During an interview with Letterman near the 10 year anniversary of the attack, Williams said:
“We were in some helicopters. What we didn’t know was we were north of the invasion. We were the northern-most Americans in Iraq. We were going to drop some bridge portions across the Euphrates so the Third Infantry could cross on them. Two of our four helicopters were hit by ground fire, including the one I was in. RPG and AK-47.”
Asked what the helicopter’s altitude was when it was hit, Williams said, “We were only at a hundred feet doing a hundred forward knots because we had these massive pieces of bridge beneath us on slings.”
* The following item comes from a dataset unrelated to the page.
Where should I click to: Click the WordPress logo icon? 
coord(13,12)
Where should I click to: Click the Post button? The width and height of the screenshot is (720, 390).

Letterman pressed for more detail about what happened once the Chinook was hit.
“We figured out how to land safely,” said Williams. “And we did. We landed very quickly — and hard. And we put down, and we were stuck. Four birds in the middle of the desert, and we were north out ahead of the other Americans.”
Williams’ story began to unravel on Friday.
Williams aired a segment on “NBC Nightly News” about an evening he recently spent at a New York Rangers hockey game with Tim Terpak, a now-retired Army Sgt. Maj. who was part of the unit that came to the aid of Williams and the others clustered in the desert after the Chinook was grounded.
Williams’ claim that he was on board the downed aircraft was rehashed during the tribute.
When the segment was published on Facebook, Lance Reynolds, the flight engineer on the wounded Chinook, wrote to Williams, “Sorry dude, I don’t remember you being on my aircraft.”
Sgt. 1st Class Joseph Miller, the flight engineer on board the unscathed helicopter Williams actually rode in, posted on Facebook thanking Reynolds for calling out Williams.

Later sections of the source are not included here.